Si puedes soportarlo, podrías intentar tri-series (los tres ejercicios seguidos) de unas 8 repeticiones de cada ejercicio.


Ejercicios de fuerza para abdominales y lumbares
(el núcleo de nuestro cuerpo)

Plancha lateral
Perro-pájaro (bird-dog)
Abdominales en pareja

Los dos primeros ejercicios están pensados para trabajar de forma isométrica, es decir, sin moverse, con lo cual el objetivo sería poder mantener la postura correspondiente el máximo tiempo posible. Hay que realizarlos para los dos lados del cuerpo, obviamente.

En el tercer video se muestran variaciones más dinámicas, que aunque no consigas pareja de entrenamiento puedes imitar los movimientos.


Estiramientos
(deben ser ligeramente molestos, pero nunca dolorosos)

Pectoral
Hombro
Aductores
Piramidal (zona del glúteo)
Isquiotibiales
Gemelos

Busca la posición en que notes incomodidad en la zona que quieres trabajar y aguanta unos 15 segundos.

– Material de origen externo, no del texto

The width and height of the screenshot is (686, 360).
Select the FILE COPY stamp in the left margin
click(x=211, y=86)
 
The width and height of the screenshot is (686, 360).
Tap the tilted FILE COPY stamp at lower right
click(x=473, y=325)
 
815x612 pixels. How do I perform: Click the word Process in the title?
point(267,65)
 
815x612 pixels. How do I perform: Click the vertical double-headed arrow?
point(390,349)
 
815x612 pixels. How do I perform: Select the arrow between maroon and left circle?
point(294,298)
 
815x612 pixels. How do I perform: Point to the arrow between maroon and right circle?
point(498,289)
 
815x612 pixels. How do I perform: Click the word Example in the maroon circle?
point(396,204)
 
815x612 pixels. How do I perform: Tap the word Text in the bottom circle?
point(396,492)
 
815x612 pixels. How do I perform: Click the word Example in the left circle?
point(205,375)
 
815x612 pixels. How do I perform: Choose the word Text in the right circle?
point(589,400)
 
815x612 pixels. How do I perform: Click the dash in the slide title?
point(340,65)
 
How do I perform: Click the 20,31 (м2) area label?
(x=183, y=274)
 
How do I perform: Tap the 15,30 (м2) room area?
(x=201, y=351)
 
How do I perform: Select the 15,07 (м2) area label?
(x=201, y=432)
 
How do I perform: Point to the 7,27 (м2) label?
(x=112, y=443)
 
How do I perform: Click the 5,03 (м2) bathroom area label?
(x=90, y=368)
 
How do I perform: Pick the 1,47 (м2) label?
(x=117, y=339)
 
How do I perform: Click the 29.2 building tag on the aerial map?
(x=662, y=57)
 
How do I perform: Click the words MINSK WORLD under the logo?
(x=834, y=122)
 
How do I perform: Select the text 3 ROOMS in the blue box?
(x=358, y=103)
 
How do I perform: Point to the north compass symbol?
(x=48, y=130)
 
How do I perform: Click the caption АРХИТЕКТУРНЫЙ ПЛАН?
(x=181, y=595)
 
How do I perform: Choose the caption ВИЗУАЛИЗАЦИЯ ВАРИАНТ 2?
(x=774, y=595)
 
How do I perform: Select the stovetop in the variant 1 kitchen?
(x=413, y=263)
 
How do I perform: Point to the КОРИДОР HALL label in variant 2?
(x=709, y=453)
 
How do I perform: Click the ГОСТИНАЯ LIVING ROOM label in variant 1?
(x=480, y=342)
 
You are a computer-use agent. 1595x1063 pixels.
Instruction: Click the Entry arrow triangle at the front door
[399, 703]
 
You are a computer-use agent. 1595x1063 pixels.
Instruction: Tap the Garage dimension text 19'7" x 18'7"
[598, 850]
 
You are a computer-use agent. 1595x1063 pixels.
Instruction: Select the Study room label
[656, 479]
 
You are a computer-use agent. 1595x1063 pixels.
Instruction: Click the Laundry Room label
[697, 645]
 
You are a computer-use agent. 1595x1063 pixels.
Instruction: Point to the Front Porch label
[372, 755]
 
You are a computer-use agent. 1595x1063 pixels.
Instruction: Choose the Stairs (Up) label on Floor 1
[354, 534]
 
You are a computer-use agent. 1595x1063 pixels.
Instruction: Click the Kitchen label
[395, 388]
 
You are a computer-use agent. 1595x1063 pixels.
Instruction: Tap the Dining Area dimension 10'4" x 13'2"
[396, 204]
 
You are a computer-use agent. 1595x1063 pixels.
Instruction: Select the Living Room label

Dos o tres repeticiones por cada lado, en cada ejercicio, podría ser una buena opción.


Planificación general

Creo que es una rutina bastante asumible, tanto en tiempo como en dificultad, para llevar a cabo con un nivel de forma muy bajo. Si perseveras y avanzas de nivel, podrás aumentar las repeticiones y/o la carga.

El entrenamiento de fuerza va a provocar mejoras aunque no lo realices todos los días. Tres veces a la semana sería un buen comienzo.

Los estiramientos se pueden realizar todos los días. Se pueden integrar en el entrenamiento, después de los ejercicios de fuerza, o utilizarlos al final del día para relajar un poco la musculatura antes de dormir.

Recuerda: estos consejos parten de mi propia experiencia y mis escasos conocimientos sobre el funcionamiento del cuerpo humano. Aplícalos con cuidado y bajo tu absoluta responsabilidad.